Word and element pointing entries:
*****

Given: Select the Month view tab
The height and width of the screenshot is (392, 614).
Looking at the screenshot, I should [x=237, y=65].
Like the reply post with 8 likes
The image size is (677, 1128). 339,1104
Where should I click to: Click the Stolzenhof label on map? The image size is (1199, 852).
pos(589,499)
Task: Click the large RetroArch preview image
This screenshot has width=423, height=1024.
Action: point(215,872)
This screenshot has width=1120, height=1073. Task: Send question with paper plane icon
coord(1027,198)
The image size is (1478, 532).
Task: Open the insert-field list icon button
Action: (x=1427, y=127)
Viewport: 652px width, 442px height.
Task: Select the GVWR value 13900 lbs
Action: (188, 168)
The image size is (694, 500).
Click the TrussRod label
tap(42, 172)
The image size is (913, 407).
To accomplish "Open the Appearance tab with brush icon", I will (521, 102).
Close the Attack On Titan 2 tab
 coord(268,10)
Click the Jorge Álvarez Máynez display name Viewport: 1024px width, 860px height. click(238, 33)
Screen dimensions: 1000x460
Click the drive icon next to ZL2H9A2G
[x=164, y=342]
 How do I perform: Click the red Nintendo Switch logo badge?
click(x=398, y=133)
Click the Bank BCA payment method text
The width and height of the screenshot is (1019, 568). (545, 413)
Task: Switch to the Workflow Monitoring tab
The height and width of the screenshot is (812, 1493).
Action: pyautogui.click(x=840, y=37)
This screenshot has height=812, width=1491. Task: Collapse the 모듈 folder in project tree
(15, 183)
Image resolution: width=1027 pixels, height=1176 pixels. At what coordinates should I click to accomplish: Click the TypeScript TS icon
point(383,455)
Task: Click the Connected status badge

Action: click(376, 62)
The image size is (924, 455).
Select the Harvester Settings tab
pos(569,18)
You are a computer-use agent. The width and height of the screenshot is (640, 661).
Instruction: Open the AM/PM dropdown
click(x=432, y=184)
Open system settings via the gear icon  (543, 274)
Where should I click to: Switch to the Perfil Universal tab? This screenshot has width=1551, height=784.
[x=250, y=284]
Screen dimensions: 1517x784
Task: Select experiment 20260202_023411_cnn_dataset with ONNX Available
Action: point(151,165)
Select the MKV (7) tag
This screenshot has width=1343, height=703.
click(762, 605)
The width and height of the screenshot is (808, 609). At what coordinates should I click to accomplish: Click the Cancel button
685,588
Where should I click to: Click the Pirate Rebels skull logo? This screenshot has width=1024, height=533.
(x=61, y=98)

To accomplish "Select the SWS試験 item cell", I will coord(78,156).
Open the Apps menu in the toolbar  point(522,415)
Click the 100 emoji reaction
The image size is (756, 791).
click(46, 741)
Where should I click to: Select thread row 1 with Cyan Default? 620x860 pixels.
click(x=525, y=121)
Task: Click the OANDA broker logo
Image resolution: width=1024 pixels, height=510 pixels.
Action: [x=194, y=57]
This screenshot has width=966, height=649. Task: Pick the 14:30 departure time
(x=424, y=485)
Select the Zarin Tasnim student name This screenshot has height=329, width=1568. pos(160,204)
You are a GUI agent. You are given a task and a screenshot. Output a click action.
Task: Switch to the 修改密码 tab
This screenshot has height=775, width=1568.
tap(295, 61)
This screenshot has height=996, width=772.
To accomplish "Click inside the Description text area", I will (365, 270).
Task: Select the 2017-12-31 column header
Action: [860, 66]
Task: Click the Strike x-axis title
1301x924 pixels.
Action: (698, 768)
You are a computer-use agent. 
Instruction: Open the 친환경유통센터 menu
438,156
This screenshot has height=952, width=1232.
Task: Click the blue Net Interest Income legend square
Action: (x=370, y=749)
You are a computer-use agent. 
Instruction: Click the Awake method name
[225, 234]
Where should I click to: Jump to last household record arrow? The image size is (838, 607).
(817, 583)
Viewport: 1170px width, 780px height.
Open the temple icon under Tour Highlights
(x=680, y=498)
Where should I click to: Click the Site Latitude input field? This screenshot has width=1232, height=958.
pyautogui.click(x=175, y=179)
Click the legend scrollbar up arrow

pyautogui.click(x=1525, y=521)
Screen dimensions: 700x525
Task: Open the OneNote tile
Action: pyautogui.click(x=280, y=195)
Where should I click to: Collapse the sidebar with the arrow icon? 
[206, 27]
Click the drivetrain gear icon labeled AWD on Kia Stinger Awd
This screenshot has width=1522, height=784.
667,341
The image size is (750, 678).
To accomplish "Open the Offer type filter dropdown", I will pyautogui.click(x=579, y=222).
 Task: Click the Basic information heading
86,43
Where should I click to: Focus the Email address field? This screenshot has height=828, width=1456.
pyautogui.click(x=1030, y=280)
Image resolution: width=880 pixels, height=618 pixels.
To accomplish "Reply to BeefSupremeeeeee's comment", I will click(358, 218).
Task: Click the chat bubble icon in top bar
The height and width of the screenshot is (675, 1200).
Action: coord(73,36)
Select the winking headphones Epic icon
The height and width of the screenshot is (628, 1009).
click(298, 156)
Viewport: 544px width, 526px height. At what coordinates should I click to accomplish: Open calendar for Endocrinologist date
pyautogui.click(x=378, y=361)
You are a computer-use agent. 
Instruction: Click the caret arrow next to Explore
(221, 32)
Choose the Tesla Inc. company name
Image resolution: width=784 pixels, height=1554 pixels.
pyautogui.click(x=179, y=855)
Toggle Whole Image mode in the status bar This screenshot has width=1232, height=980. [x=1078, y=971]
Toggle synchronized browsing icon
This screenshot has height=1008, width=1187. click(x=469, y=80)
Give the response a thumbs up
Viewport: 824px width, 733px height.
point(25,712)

*****

Rewrite all of the items, replacing "Where should I click to" with "Where do I click to" every time it appears and leaving everything else unchanged.

Given: Select the Month view tab
The height and width of the screenshot is (392, 614).
Looking at the screenshot, I should [x=237, y=65].
Like the reply post with 8 likes
The image size is (677, 1128). 339,1104
Where do I click to: Click the Stolzenhof label on map? The image size is (1199, 852).
pos(589,499)
Task: Click the large RetroArch preview image
This screenshot has width=423, height=1024.
Action: point(215,872)
This screenshot has width=1120, height=1073. Task: Send question with paper plane icon
coord(1027,198)
The image size is (1478, 532).
Task: Open the insert-field list icon button
Action: (x=1427, y=127)
Viewport: 652px width, 442px height.
Task: Select the GVWR value 13900 lbs
Action: (188, 168)
The image size is (694, 500).
Click the TrussRod label
tap(42, 172)
The image size is (913, 407).
To accomplish "Open the Appearance tab with brush icon", I will (521, 102).
Close the Attack On Titan 2 tab
 coord(268,10)
Click the Jorge Álvarez Máynez display name Viewport: 1024px width, 860px height. click(238, 33)
Screen dimensions: 1000x460
Click the drive icon next to ZL2H9A2G
[x=164, y=342]
 How do I perform: Click the red Nintendo Switch logo badge?
click(x=398, y=133)
Click the Bank BCA payment method text
The width and height of the screenshot is (1019, 568). (545, 413)
Task: Switch to the Workflow Monitoring tab
The height and width of the screenshot is (812, 1493).
Action: pyautogui.click(x=840, y=37)
This screenshot has height=812, width=1491. Task: Collapse the 모듈 folder in project tree
(15, 183)
Image resolution: width=1027 pixels, height=1176 pixels. At what coordinates should I click to accomplish: Click the TypeScript TS icon
point(383,455)
Task: Click the Connected status badge

Action: click(376, 62)
The image size is (924, 455).
Select the Harvester Settings tab
pos(569,18)
You are a computer-use agent. The width and height of the screenshot is (640, 661).
Instruction: Open the AM/PM dropdown
click(x=432, y=184)
Open system settings via the gear icon  (543, 274)
Where do I click to: Switch to the Perfil Universal tab? This screenshot has width=1551, height=784.
[x=250, y=284]
Screen dimensions: 1517x784
Task: Select experiment 20260202_023411_cnn_dataset with ONNX Available
Action: point(151,165)
Select the MKV (7) tag
This screenshot has width=1343, height=703.
click(762, 605)
The width and height of the screenshot is (808, 609). At what coordinates should I click to accomplish: Click the Cancel button
685,588
Where do I click to: Click the Pirate Rebels skull logo? This screenshot has width=1024, height=533.
(x=61, y=98)

To accomplish "Select the SWS試験 item cell", I will coord(78,156).
Open the Apps menu in the toolbar  point(522,415)
Click the 100 emoji reaction
The image size is (756, 791).
click(46, 741)
Where do I click to: Select thread row 1 with Cyan Default? 620x860 pixels.
click(x=525, y=121)
Task: Click the OANDA broker logo
Image resolution: width=1024 pixels, height=510 pixels.
Action: [x=194, y=57]
This screenshot has width=966, height=649. Task: Pick the 14:30 departure time
(x=424, y=485)
Select the Zarin Tasnim student name This screenshot has height=329, width=1568. pos(160,204)
You are a GUI agent. You are given a task and a screenshot. Output a click action.
Task: Switch to the 修改密码 tab
This screenshot has height=775, width=1568.
tap(295, 61)
This screenshot has height=996, width=772.
To accomplish "Click inside the Description text area", I will (365, 270).
Task: Select the 2017-12-31 column header
Action: [860, 66]
Task: Click the Strike x-axis title
1301x924 pixels.
Action: (698, 768)
You are a computer-use agent. 
Instruction: Open the 친환경유통센터 menu
438,156
This screenshot has height=952, width=1232.
Task: Click the blue Net Interest Income legend square
Action: (x=370, y=749)
You are a computer-use agent. 
Instruction: Click the Awake method name
[225, 234]
Where do I click to: Jump to last household record arrow? The image size is (838, 607).
(817, 583)
Viewport: 1170px width, 780px height.
Open the temple icon under Tour Highlights
(x=680, y=498)
Where do I click to: Click the Site Latitude input field? This screenshot has width=1232, height=958.
pyautogui.click(x=175, y=179)
Click the legend scrollbar up arrow

pyautogui.click(x=1525, y=521)
Screen dimensions: 700x525
Task: Open the OneNote tile
Action: pyautogui.click(x=280, y=195)
Where do I click to: Collapse the sidebar with the arrow icon? 
[206, 27]
Click the drivetrain gear icon labeled AWD on Kia Stinger Awd
This screenshot has width=1522, height=784.
667,341
The image size is (750, 678).
To accomplish "Open the Offer type filter dropdown", I will pyautogui.click(x=579, y=222).
 Task: Click the Basic information heading
86,43
Where do I click to: Focus the Email address field? This screenshot has height=828, width=1456.
pyautogui.click(x=1030, y=280)
Image resolution: width=880 pixels, height=618 pixels.
To accomplish "Reply to BeefSupremeeeeee's comment", I will click(358, 218).
Task: Click the chat bubble icon in top bar
The height and width of the screenshot is (675, 1200).
Action: coord(73,36)
Select the winking headphones Epic icon
The height and width of the screenshot is (628, 1009).
click(298, 156)
Viewport: 544px width, 526px height. At what coordinates should I click to accomplish: Open calendar for Endocrinologist date
pyautogui.click(x=378, y=361)
You are a computer-use agent. 
Instruction: Click the caret arrow next to Explore
(221, 32)
Choose the Tesla Inc. company name
Image resolution: width=784 pixels, height=1554 pixels.
pyautogui.click(x=179, y=855)
Toggle Whole Image mode in the status bar This screenshot has width=1232, height=980. [x=1078, y=971]
Toggle synchronized browsing icon
This screenshot has height=1008, width=1187. click(x=469, y=80)
Give the response a thumbs up
Viewport: 824px width, 733px height.
point(25,712)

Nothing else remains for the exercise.